So many disasters can happen when people don’t talk directly to each other.
Poor communication caused the rift in The Good Wife’s once-close friendship of Alicia and Kalinda, so it was probably fitting that the episode with Kalinda’s long-anticipated departure was devoted to how disastrous miscommunication can be.
That despite the fact that most of these characters are lawyers, and thus professional speakers. (Though as Alicia takes pains to point out to her daughter while they’re watching To Kill a Mockingbird, she’s no Atticus Finch and she never wanted to be. She doesn’t make lofty, idealistic speeches: “It’s about facts and evidence.”)
The miscommunication in “The Deconstruction” winds up being professionally tragic for Alicia’s hopes of coming back to her own firm and personally tragic for Kalinda’s life--or at least her ongoing presence on the show. Cary, trying to save Kalinda from testifying against Lemond Bishop, unintentionally ruins her (not entirely believable) scheme to plant the blame on one of Bishop’s men. That forces Kalinda to flee by the end of the episode, leaving only one artfully lonely hairbrush behind to console Cary.
It’s a strangely anti-climactic exit for a character who deserved a little more fanfare, if indeed this is the last we’ll be seeing of her. For whatever reasons the actors haven’t shared a scene in years, but I wish they’d broken that streak to give us a final in-person conversation between Alicia and Kalinda.
But Alicia’s too busy trying to figure out what she wants to do next. She thinks it’s a return to her firm (now called Lockhart Agos & Lee, “or whatever its name is,” as Peter snarks. Given the rapid name-partner turnover, you do have to wonder how much money Diane and Cary have spent on new signs, business cards and stationary over the past 18 months.)
But Oliver Platt, here to fight mandatory minimum drug sentencing and give Diane an amusing side plot involving Cary's former parole officer, tells Diane that the Florrick name is too corrupt; if Alicia comes back, he’ll take his billionaire business elsewhere. So Alicia ends the episode sobbing, with no state’s attorney’s job and no law firm to go back to.
I’m still not convinced that she’s completely done for in terms of the election, mostly because the show expended so much storytelling time on that plot. But there’s something very meta about Alicia’s last conversation/pep talk with Peter: “You can do it, Alicia. You can come back from this,” he tells her.
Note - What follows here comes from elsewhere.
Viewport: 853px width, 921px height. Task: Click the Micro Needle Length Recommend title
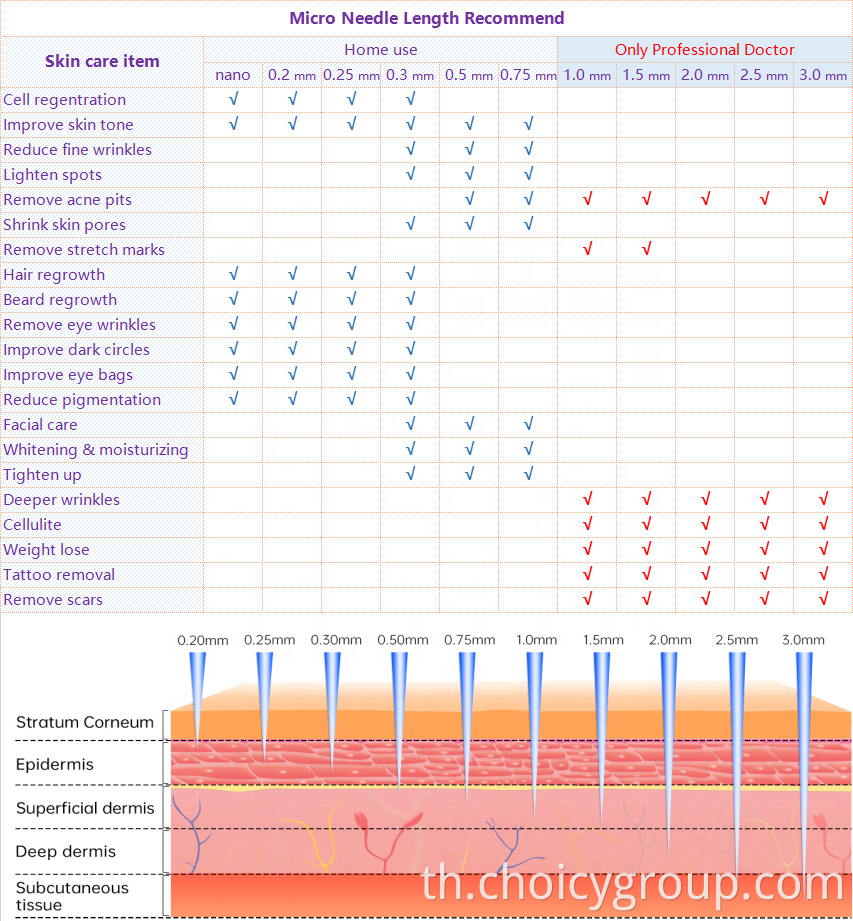click(x=426, y=18)
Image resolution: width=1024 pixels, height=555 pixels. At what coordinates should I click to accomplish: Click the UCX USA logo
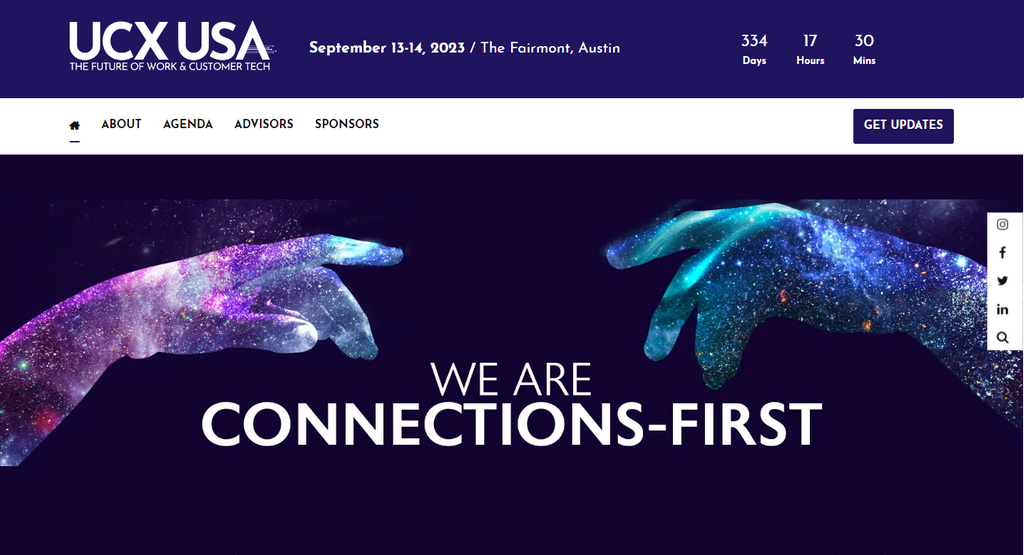coord(172,46)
It’s easy to envision the same conversation in a Clinton kitchen somewhere circa summer 2008. We know Alicia Florrick will, indeed, come back from this--book-writing doesn’t make for great television--but right now The Good Wife is doing a very good job of making our main character’s immediate prospects seem extremely bleak. Maybe it’s time for a between-seasons time jump.